La Universidad de Oviedo ha regresado al selecto grupo de las quinientas mejores del ‘ránking de Shanghái’. Solo en 2003, la primera vez que se publicó esta prestigiosa clasificación que las instituciones académicas utilizan como tarjeta de visita en el mundo, la Universidad asturiana logró situarse tan alto. Después, llegaron 16 años durante los que la publicación de esta lista solo servía para fustigar al Rectorado durante unos cuantos días. En esta ocasión, el temido estudio ha servido para demostrar que en las aulas universitarias asturianas, en contra de lo que se dice con frecuencia, abunda la materia gris.
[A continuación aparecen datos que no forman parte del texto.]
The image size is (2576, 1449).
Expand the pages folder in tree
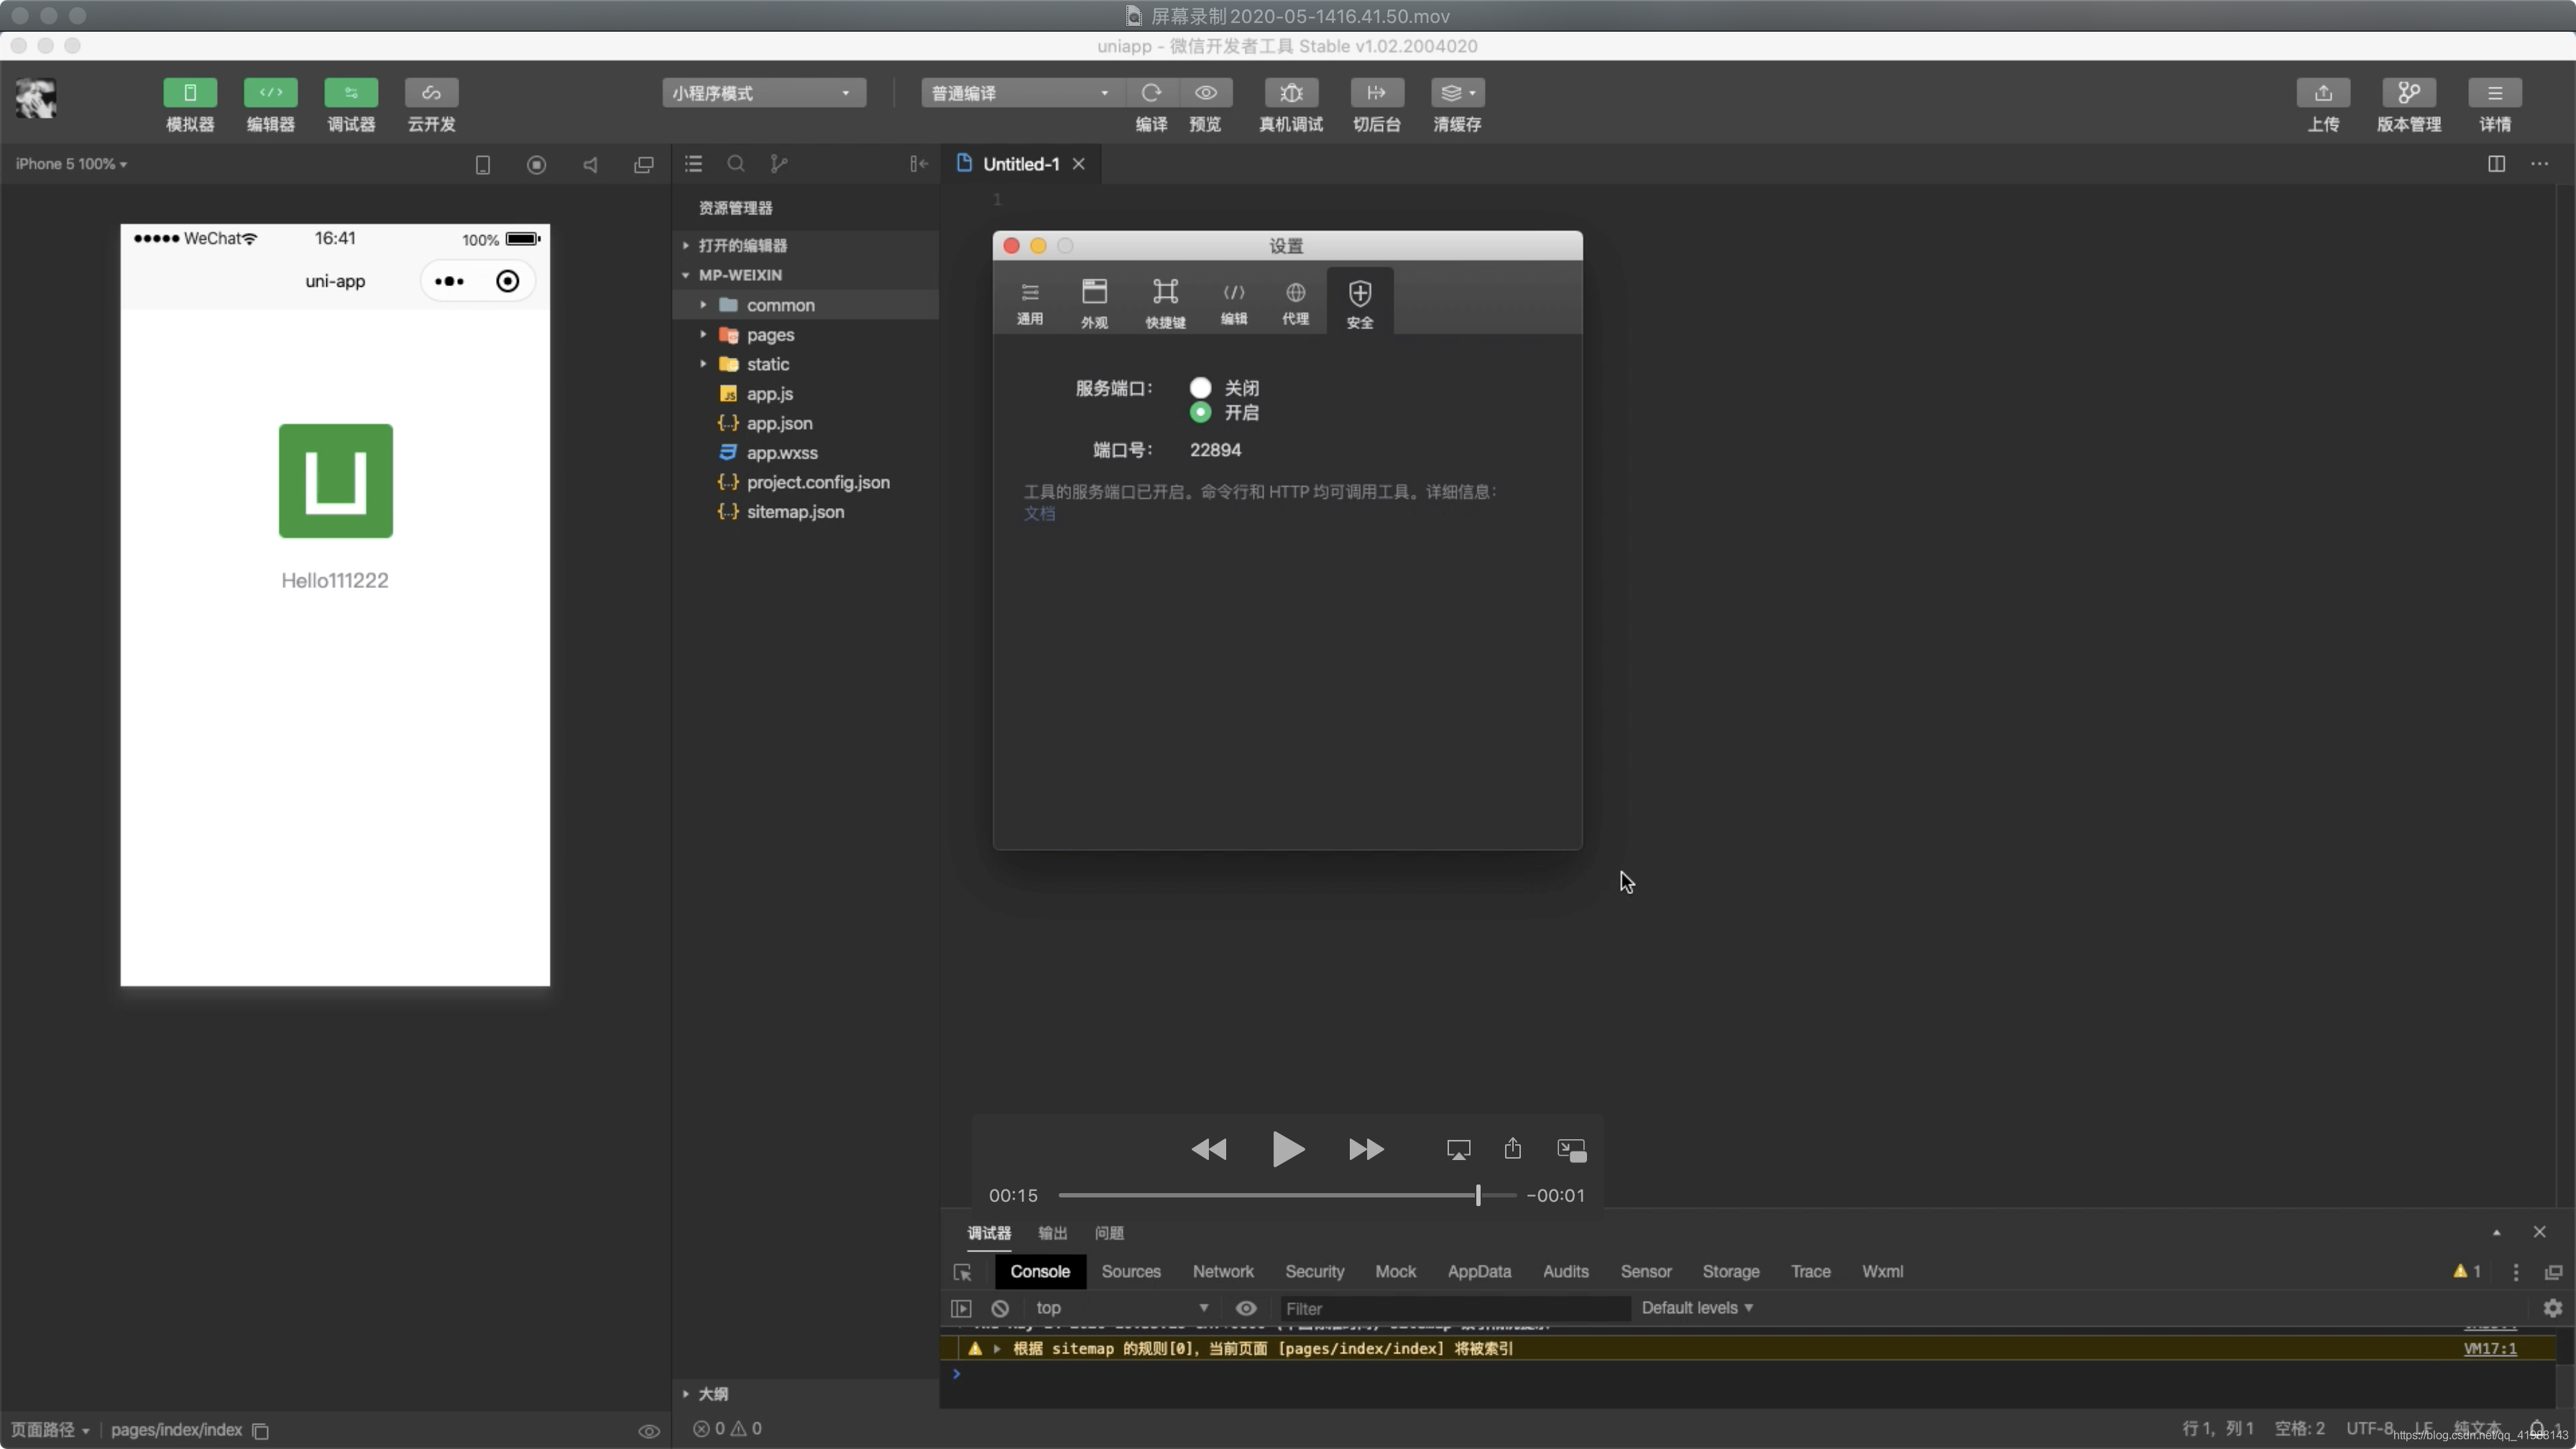pos(770,335)
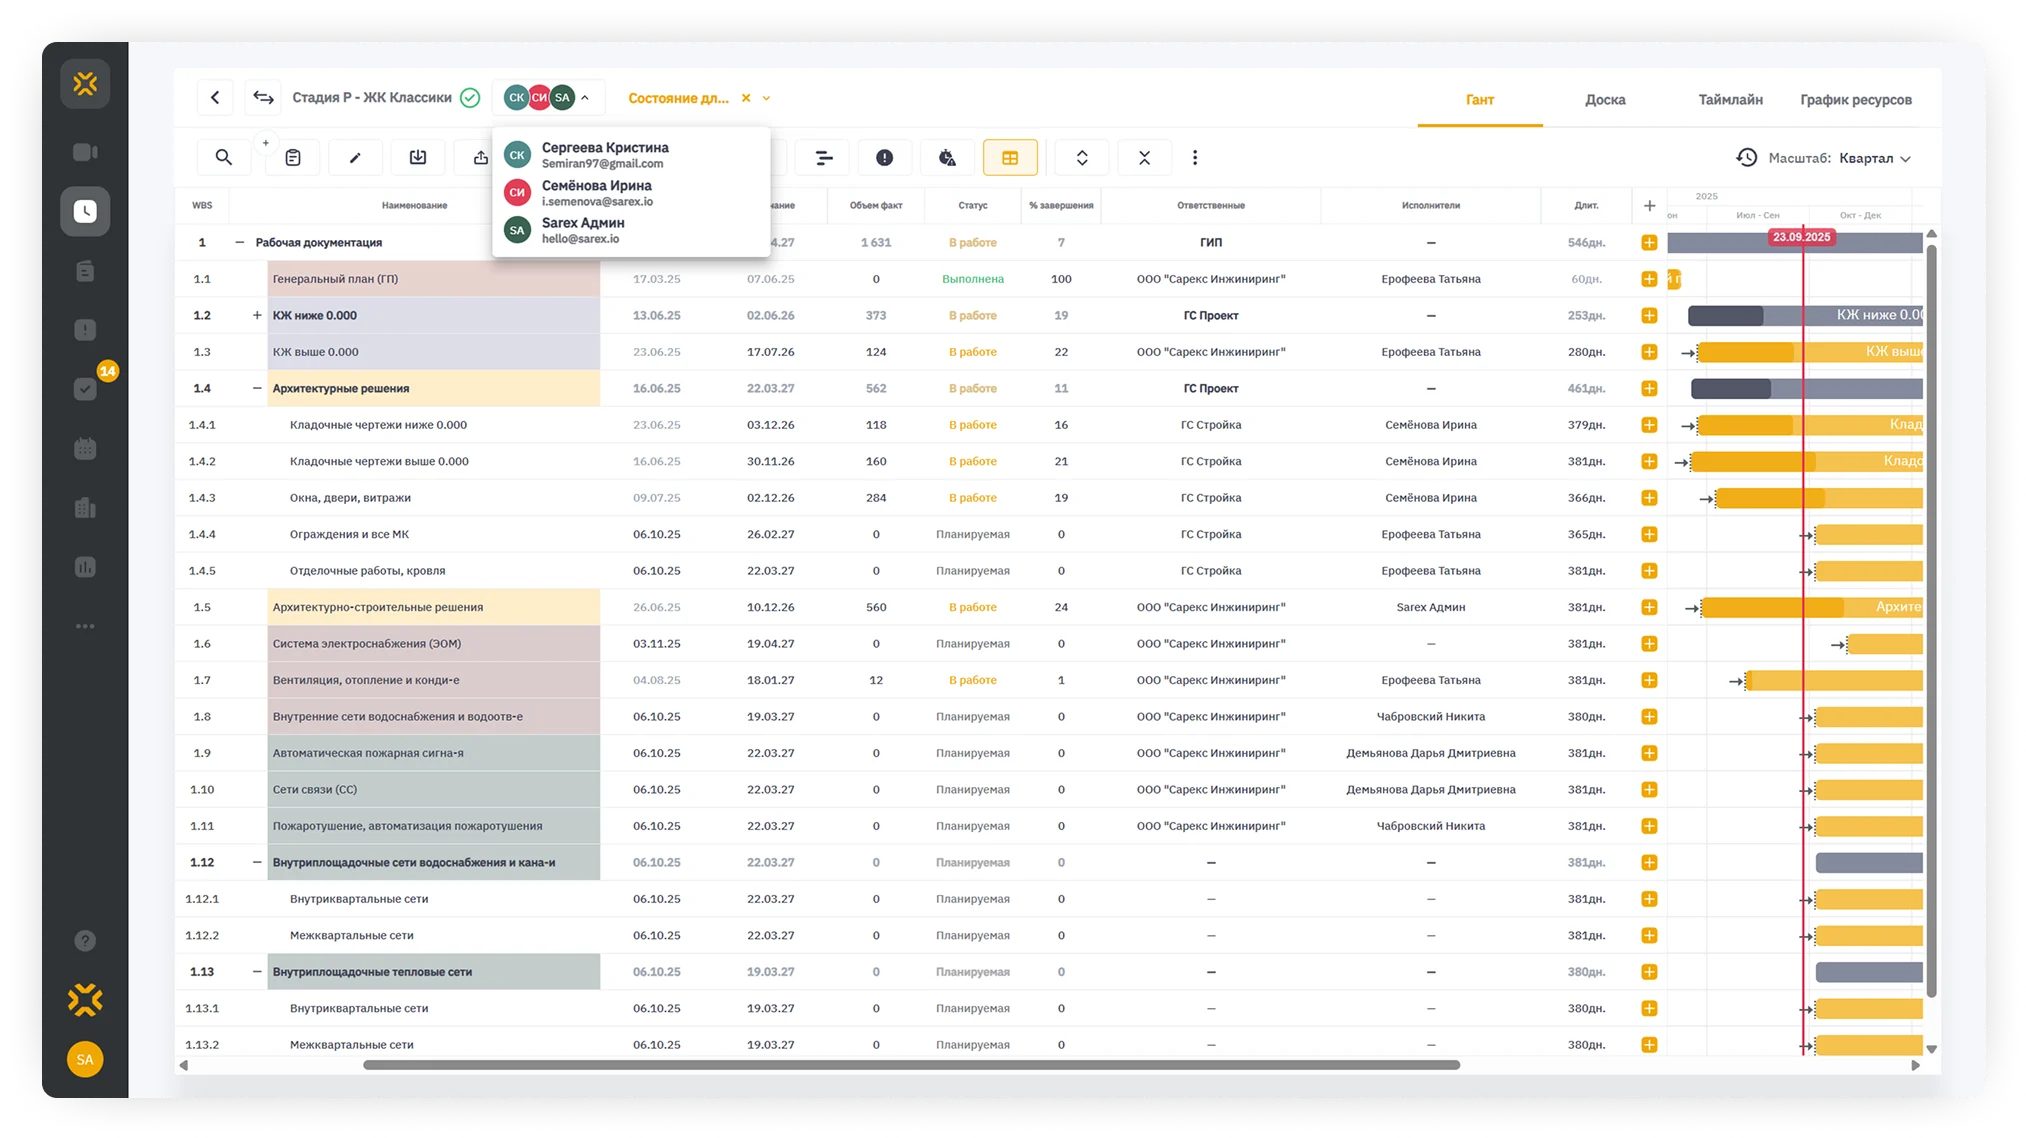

Y el rector, en lugar de justificarse, ha podido reivindicar un logro «prácticamente milagroso». Después de toda una vida en la Universidad, Santiago García Granda sabe muy bien que conviene recibir con cautela los éxitos y los fracasos de estas clasificaciones internacionales. Pero el orgullo académico ha sido vapuleado en tantas ocasiones que esta vez el rector casi se ha visto empujado a recordar «el papel que tiene la Universidad y que a veces no se nos reconoce».
Hace menos de un año, Santiago García Granda tuvo que comparecer para anunciar un «presupuesto de supervivencia» para 2019. Tras haber superado la regla de gasto, los responsables de las cuentas universitarias tuvieron que justificar hasta el último euro y aplicar ajustes que, en el alma del saber, rozan el esperpento. El drama de la autonomía universitaria es que puede pensar y opinar lo que quiera hasta que llega el momento de decidir. En ese instante, su capacidad queda en manos de los políticos, responsables de fijar el precio de las matrículas y facilitar el presupuesto necesario para que la Universidad no regrese a los tiempos, no tan lejanos, en los que echaba el candado en agosto para ahorrarse las facturas de la luz y la limpieza. La realidad demuestra que al Rectorado le queda más el derecho de veto que la capacidad de decisión, pero así son las cosas.
Por más que el Principado haya aumentado su aportación de fondos, la cuantía que destina al gasto de personal apenas alcanza para cubrir el 80% de las nóminas. Esto no impide que cada vez que se aborda el debate sobre el futuro de la región más envejecida de España, el primer lugar al que mira todo el mundo sea la Universidad. Políticos, empresarios, académicos y cualquiera que tenga un mínimo de sentido común sabe que a poco podrá aspirar cualquier autonomía si su Universidad no tiene capacidad para atraer a los jóvenes, retener el talento, fomentar la innovación, amparar a las empresas y contribuir al desarrollo regional. Las opiniones coinciden. Pero en la práctica, el dinero apenas da para ir tirando, la burocracia bloquea casi por completo la posibilidad de sumar nombres de prestigio y las nuevas titulaciones acaban supeditadas a demasiadas conveniencias. Antes de pedirle a la Universidad que garantice una formación de calidad a precios razonables y que al tiempo nos salve de casi todo, tal vez convendría que los mismos que ahora exaltan su relevancia fueran capaces de acordar un plan de desarrollo que se anticipe al futuro, trace la evolución de los campus, acabe con su cenagal administrativo y garantice la financiación necesaria para asegurar el tránsito entre los deseos y los hechos. Con un nuevo catálogo de titulaciones en marcha y un Gobierno regional con todo su mandato por delante no cabe mejor momento.